Future presidents of California State University campuses will earn no more in base salary than their predecessors, unless the individual institutions can raise nonpublic funds for increasing their pay, according to a revised policy approved Tuesday by a committee of the Cal State system's Board of Trustees.
The policy, which will go to the full board for approval on Wednesday, came in response to public criticism of several pay packages given to new presidents within the cash-strapped system. The board approved a policy in January that limited salary increases for new presidents to 10 percent above the pay of their predecessors, but public outcry continued when, just two months later, the trustees awarded the maximum possible raises to two new presidents. They included Mildred García, who will earn $324,500 as the next president of the Fullerton campus; and Leroy M. Morishita, who will earn $303,660 as the new president at East Bay.
Under the revised policy that the committee approved on Tuesday, campuses could still provide raises of up to 10 percent for new presidents, but only if the money came from private foundations, as opposed to tax or tuition dollars.
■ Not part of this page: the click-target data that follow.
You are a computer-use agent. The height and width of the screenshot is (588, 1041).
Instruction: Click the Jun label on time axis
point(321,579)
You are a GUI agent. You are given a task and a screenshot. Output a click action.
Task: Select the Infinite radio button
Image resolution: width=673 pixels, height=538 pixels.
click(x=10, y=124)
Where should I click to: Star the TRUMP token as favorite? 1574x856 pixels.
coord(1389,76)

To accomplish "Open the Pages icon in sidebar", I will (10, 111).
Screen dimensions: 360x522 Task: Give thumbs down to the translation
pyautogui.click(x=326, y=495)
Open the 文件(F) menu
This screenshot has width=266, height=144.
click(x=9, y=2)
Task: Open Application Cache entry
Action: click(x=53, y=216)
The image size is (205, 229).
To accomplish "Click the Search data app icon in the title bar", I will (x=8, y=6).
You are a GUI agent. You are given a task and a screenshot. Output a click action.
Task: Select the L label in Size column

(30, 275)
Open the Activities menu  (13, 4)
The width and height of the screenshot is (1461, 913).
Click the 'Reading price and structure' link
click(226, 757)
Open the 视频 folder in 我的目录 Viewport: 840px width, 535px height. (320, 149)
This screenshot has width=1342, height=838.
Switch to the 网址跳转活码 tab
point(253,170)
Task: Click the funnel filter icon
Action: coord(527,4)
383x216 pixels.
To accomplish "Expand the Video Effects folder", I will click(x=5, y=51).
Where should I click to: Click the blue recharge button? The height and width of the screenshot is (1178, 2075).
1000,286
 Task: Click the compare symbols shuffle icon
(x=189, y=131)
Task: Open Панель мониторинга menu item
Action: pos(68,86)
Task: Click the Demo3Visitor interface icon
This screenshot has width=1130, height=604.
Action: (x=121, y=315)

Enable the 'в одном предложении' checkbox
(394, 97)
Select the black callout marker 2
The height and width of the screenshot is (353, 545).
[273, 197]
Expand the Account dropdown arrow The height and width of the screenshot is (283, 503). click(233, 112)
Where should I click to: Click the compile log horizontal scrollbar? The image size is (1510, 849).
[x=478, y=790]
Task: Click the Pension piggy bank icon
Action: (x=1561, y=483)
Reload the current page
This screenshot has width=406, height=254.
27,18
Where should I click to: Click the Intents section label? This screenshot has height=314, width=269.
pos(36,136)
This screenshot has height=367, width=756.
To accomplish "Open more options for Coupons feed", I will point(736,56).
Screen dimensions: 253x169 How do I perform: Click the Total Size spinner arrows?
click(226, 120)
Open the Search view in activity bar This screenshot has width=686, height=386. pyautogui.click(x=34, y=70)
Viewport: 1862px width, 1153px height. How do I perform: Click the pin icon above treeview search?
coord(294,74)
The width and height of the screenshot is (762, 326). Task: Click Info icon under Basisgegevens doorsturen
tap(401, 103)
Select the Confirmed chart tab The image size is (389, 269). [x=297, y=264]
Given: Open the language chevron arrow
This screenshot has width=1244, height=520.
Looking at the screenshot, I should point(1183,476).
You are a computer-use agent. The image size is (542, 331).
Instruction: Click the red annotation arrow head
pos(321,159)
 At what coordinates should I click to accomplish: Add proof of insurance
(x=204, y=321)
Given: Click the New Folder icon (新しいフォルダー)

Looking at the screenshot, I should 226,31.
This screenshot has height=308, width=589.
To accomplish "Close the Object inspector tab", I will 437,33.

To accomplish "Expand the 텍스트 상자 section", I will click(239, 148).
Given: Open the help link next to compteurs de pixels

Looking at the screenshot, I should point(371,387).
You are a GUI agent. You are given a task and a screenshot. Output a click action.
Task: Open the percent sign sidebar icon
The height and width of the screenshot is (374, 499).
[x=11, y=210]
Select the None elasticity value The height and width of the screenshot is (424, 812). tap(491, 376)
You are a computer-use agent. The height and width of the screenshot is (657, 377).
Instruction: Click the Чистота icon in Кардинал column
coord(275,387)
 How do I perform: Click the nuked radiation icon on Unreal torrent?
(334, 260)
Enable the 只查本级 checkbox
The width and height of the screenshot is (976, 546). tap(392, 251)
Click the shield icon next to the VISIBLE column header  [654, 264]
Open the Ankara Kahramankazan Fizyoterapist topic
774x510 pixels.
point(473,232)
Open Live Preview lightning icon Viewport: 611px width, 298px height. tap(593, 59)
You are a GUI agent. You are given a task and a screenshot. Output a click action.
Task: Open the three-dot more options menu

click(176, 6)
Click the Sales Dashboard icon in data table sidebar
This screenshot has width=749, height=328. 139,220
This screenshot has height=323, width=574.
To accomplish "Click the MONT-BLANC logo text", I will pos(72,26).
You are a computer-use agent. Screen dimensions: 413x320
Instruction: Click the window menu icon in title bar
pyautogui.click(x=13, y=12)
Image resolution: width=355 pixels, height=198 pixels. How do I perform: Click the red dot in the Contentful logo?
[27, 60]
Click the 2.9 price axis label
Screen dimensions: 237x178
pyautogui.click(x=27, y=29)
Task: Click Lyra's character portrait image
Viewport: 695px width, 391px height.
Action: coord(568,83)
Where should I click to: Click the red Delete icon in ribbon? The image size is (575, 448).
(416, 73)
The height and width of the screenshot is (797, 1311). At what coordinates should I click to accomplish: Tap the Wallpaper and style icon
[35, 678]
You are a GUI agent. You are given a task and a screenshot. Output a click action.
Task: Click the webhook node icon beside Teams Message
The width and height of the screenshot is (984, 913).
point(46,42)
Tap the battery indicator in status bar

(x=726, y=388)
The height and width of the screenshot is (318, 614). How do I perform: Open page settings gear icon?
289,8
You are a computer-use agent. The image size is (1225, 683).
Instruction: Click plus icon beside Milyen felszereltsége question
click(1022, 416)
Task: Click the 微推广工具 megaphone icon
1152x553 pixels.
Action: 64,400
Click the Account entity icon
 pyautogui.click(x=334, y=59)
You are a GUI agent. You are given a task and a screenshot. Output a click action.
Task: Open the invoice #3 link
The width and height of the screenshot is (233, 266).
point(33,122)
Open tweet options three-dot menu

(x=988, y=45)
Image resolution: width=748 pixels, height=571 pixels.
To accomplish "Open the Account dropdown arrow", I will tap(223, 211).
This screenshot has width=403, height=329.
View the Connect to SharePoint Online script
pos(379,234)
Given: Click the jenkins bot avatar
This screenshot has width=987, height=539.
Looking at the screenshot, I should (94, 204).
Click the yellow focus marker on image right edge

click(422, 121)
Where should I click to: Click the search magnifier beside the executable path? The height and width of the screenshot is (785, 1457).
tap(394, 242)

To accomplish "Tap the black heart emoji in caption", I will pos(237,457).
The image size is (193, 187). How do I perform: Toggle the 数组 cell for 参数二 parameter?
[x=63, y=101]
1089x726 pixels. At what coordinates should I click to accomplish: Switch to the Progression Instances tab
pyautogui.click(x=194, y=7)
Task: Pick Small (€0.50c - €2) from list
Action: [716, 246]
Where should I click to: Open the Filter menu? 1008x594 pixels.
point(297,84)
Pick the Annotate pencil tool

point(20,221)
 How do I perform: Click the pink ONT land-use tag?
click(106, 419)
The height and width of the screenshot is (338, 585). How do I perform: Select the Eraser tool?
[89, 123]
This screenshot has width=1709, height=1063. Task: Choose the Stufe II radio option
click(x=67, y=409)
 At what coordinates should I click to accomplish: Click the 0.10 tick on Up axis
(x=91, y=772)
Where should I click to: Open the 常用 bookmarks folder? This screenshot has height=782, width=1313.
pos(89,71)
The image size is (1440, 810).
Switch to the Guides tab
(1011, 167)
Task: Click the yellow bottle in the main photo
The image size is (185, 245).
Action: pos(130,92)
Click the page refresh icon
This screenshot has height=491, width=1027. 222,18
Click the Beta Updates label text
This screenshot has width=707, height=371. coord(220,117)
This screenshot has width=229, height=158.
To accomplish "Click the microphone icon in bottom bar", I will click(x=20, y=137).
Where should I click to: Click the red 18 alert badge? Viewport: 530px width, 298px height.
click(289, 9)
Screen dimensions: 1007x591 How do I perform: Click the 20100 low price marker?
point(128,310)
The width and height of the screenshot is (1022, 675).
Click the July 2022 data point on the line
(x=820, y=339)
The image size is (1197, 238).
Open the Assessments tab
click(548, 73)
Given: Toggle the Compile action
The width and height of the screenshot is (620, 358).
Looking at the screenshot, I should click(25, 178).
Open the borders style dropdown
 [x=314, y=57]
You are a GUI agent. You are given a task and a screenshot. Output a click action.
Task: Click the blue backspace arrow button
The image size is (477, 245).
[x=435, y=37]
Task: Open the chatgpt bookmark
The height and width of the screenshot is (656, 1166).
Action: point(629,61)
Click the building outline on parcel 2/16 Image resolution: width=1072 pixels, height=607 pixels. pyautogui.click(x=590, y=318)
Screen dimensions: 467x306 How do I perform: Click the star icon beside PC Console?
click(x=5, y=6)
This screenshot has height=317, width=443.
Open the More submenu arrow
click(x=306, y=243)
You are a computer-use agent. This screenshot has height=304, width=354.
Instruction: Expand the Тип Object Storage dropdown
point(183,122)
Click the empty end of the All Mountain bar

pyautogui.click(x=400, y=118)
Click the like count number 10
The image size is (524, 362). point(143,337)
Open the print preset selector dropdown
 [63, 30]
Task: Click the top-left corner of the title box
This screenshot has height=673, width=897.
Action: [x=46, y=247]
Lou Monville, a board member and chair of the Special Committee on Presidential Selection and Compensation, said the new policy strikes the right balance between addressing public concerns and allowing campuses to remain competitive when hiring new leaders.
"We have a policy that is transparent and accountable to taxpayers," he said. "The actions our committee took this morning, and the board will hopefully ratify tomorrow, will continue to make that policy responsive to the needs of CSU and the taxpayers of California."
The board came under fire last summer, when trustees approved a $400,000 salary for Elliot Hirshman, former provost of the University of Maryland-Baltimore County, as president of San Diego State University. Mr. Hirshman's salary was 33 percent higher than that of his predecessor.
If adopted, the board's compensation policy would place an additional fund-raising burden on any of the 23 campuses where new presidents are awarded raises.
There is great variation in the maturity and success of fund-raising operations across the campuses. The Channel Islands campus, for instance, averaged $2.3-million in gift commitments from 2009 to 2011, university data show. Over that same period, San Diego State received $64.8-million in commitments.
While acknowledging the differences in past fund-raising performance among campuses, Mr. Monville said he did not think the new policy placed less wealthy campuses at a disadvantage.
"The foundations are going to have to be willing to step up and participate, and will have to raise those dollars to do so," he said. "In all of the cases before, regardless of campus size, large or small, when we've asked them to assist, they've been willing to do so."